Excerpts from a dataset

########################################

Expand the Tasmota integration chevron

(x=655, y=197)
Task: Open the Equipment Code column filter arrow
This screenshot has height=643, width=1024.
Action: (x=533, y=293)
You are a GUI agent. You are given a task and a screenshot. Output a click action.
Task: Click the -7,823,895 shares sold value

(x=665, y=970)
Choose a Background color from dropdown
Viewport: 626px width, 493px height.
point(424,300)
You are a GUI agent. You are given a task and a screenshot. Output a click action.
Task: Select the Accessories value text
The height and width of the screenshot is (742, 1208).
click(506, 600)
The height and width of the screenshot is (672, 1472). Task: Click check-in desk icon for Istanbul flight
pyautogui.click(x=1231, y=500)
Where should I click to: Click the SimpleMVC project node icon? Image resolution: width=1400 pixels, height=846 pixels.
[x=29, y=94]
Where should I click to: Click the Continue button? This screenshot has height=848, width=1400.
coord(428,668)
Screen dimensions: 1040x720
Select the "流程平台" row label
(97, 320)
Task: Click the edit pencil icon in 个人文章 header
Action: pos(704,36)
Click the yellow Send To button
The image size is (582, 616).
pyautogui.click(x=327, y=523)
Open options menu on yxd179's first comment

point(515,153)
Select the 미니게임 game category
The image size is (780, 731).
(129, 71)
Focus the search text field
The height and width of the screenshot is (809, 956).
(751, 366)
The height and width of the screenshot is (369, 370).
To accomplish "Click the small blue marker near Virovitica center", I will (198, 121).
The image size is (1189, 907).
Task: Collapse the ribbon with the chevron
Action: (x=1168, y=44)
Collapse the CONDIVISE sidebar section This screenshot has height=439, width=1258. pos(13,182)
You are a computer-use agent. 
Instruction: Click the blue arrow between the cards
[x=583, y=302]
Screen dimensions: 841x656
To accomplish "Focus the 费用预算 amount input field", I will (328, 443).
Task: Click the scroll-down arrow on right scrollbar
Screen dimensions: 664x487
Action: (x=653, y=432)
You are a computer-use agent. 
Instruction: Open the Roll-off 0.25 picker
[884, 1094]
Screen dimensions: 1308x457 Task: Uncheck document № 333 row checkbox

########################################

Check the data for the word "field" and pull out the lines that have it.

Written solution
Focus the search text field
To accomplish "Focus the 费用预算 amount input field", I will (328, 443).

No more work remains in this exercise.